Real estate transactions are strange and often lead to unforeseen complications. Real estate transactions become further complicated when they involve tenant-occupied properties, be it commercial spaces, apartment complexes, or single-family homes. The purchase of a rental property comes with questions you don’t get when buying an unoccupied building. As a seller, for example, you will need to consider what kind of notice must be provided to residents before the sale? As a buyer, you must take into account the cost of security deposits you will have to pay to tenants down the road when determining the final price to be paid at closing. And both parties will need to agree who is responsible for damages caused by tenants before the sale closes. The purchase and sale of tenant-occupied real estate can also further complicate the due diligence process. For example, it is extremely important to obtain and review all lease agreements potentially affecting the property. Another essential part of completing due diligence comes in the form of tenant estoppel certificates.
Tenant estoppel certificates are signed statements that certify facts concerning the tenant’s lease and the status of its occupancy. According to Black’s Law Dictionary, an estoppel statement is “a signed statement by a party certifying for another’s benefit that certain facts are correct, as that a lease exists, that there are no defaults (by the landlord or the tenant), and that rent is paid to a certain date. A party’s delivery of this statement estops that party from later claiming a different state of facts.” Black’s Law Dictionary, 572 (7th Ed., 1999). In short, these certificates are used to inform potential purchasers of the rights and obligations of existing tenants.

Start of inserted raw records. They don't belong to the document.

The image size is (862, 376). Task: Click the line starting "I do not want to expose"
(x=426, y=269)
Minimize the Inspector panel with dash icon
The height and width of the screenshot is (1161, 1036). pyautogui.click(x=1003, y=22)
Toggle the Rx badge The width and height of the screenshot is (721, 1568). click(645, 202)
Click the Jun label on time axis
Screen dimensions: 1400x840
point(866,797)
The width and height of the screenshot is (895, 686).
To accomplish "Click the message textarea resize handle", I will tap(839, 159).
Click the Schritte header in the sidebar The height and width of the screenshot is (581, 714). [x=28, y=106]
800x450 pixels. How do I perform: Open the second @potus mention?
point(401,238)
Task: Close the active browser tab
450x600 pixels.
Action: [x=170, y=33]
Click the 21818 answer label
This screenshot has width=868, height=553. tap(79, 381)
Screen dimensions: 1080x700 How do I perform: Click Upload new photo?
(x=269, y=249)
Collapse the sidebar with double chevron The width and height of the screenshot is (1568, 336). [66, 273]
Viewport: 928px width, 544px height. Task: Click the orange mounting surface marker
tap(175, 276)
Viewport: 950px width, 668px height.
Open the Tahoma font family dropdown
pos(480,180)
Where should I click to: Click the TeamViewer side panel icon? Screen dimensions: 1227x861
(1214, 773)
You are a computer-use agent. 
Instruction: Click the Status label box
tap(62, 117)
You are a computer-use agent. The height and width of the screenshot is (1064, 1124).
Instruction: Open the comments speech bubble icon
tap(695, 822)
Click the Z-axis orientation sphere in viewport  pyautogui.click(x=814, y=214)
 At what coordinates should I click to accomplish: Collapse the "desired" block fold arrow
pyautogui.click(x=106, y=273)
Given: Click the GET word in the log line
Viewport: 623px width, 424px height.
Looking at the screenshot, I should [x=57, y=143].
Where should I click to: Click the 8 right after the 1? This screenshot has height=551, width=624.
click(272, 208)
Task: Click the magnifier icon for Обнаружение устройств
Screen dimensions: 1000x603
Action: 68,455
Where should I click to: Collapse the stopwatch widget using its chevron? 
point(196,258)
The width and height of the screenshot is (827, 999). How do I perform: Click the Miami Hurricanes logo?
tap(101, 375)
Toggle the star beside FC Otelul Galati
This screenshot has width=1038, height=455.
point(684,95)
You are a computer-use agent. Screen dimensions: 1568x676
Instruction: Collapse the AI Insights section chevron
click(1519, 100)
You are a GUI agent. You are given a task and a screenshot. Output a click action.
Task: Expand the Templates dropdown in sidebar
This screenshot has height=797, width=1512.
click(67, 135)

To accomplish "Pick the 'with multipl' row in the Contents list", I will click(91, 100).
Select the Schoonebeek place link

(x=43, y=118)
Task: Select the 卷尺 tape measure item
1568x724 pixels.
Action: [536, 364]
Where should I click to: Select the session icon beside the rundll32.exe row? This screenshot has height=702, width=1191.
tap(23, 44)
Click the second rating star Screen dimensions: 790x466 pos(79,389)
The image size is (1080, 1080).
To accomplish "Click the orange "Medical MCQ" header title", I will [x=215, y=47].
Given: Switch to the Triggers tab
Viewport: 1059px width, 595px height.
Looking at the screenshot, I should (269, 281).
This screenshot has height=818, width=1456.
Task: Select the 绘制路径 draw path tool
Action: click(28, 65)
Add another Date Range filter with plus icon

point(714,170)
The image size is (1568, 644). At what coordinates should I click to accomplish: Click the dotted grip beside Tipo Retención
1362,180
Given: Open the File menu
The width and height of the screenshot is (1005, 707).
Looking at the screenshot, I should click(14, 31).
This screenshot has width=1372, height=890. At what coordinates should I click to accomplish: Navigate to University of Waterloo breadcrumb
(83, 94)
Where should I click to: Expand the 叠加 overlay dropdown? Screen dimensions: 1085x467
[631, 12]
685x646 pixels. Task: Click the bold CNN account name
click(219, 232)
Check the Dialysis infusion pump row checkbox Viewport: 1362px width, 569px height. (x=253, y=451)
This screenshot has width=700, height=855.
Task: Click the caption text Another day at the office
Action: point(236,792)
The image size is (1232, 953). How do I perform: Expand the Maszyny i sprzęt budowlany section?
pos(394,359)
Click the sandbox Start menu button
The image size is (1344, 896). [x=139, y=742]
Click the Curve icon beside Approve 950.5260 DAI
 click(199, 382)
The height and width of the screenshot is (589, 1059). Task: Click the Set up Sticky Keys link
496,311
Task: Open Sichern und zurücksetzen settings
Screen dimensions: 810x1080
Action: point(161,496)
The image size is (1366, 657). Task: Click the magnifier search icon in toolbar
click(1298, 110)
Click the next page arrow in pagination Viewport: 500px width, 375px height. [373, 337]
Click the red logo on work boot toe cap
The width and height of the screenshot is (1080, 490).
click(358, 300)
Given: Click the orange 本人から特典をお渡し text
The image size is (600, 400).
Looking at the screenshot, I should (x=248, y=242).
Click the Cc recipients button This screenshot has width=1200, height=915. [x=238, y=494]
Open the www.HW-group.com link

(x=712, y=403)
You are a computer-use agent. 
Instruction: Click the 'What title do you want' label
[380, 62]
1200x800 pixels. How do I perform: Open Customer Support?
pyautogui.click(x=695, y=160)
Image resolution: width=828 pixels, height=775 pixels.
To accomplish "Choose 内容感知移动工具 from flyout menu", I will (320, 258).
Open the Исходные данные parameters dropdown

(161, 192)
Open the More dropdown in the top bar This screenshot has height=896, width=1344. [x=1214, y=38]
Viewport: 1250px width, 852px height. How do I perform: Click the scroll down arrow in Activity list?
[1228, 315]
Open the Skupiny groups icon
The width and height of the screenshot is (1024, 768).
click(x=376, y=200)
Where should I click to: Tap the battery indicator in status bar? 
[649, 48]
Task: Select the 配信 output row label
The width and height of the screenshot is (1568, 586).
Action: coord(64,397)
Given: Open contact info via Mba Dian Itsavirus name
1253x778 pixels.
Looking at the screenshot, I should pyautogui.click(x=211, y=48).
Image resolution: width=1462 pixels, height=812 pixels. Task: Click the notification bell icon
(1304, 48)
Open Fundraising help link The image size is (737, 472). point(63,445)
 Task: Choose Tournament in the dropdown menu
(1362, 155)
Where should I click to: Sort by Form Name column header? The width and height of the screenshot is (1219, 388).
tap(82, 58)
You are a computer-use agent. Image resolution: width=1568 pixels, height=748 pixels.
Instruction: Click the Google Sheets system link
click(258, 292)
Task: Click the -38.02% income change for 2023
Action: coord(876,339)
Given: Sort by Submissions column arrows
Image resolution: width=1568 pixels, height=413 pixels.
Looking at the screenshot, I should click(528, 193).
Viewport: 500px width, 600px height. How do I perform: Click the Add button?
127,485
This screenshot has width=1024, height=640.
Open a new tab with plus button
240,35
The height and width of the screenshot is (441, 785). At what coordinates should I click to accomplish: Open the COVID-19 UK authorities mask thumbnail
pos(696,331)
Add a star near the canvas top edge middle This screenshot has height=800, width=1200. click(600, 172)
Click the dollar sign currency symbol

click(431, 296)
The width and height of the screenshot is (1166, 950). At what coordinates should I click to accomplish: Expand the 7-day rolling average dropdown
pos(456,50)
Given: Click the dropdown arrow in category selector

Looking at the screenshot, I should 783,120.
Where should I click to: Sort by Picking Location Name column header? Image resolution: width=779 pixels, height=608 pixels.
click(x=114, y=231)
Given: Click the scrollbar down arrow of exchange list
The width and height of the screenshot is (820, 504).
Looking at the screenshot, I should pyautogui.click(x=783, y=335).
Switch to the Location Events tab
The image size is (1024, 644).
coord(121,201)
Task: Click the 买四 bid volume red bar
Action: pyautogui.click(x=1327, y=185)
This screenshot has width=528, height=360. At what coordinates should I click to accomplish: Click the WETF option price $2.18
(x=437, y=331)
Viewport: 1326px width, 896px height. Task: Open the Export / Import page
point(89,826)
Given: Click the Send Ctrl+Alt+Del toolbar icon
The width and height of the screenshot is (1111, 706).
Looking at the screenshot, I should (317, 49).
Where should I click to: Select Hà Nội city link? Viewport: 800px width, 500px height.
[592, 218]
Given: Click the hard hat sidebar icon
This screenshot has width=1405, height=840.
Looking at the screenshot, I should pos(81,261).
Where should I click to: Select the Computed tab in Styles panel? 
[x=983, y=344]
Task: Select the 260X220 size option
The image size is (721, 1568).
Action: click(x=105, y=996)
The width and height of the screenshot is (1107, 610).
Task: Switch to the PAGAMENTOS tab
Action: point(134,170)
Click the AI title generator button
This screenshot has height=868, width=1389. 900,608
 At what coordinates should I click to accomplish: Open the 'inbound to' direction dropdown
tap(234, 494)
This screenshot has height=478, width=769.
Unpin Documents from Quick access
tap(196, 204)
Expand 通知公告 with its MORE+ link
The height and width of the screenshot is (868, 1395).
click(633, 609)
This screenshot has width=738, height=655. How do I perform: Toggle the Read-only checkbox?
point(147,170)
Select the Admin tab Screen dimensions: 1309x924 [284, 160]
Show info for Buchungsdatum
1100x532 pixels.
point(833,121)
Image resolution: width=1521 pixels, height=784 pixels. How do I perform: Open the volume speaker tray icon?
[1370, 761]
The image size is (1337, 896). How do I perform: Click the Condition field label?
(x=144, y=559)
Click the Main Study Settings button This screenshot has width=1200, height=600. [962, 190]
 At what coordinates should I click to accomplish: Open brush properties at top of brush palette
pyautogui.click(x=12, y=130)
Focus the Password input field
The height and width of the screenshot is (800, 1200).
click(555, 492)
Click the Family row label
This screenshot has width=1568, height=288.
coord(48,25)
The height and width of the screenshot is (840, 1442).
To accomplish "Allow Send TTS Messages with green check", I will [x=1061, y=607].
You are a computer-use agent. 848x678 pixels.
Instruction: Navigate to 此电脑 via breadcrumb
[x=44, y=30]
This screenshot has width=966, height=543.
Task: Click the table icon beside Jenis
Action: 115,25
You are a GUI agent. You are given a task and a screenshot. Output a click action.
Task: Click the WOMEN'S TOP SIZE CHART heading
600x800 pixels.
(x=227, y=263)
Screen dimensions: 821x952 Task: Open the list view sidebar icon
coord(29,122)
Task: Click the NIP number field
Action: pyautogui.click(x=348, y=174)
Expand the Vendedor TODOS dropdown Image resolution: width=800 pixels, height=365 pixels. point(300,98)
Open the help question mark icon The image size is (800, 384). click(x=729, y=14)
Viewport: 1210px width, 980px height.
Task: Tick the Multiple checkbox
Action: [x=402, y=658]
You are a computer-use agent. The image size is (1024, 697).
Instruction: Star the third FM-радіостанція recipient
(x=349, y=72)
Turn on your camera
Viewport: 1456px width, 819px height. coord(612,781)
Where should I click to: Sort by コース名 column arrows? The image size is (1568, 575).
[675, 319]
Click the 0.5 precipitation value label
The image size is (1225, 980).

An estoppel certificate will usually memorialize the date the lease began, the duration of the lease, monthly rental amount, security deposit, renewal options, whether any modifications to the lease have been made, etc. It will also certify whether rent is in arrears or up to date, whether any subleases are in place, whether there are any oral agreements with the landlord or promises made by the landlord, etc. Additionally, estoppel certificates give tenants the option to explain any claims they might have against the landlord. In some circumstances, a tenant estoppel certificate can also require that the tenant certify whether it has used any hazardous substances on the premises or whether it has violated any environmental laws. By signing this statement, the tenant is prohibited from taking a contrary position in the future. This allows prospective purchasers to fully assess the economic benefits they will gain by purchasing a tenant-occupied property as well as potential liabilities they may face after assuming ownership.
Tenants are not required to sign an estoppel certificate unless mandated to do so by the terms of their lease. Luckily, most commercial and residential form leases contain clauses requiring tenants to sign estoppel certificates when requested by the landlord. If a tenant fails to sign an estoppel certificate as requested, it may be considered an affirmation of the facts contained therein or it may be used as a basis for evicting the tenant for breach of the lease. It is therefore important to thoroughly review all leases affecting tenant-occupied property as part of your due diligence before closing.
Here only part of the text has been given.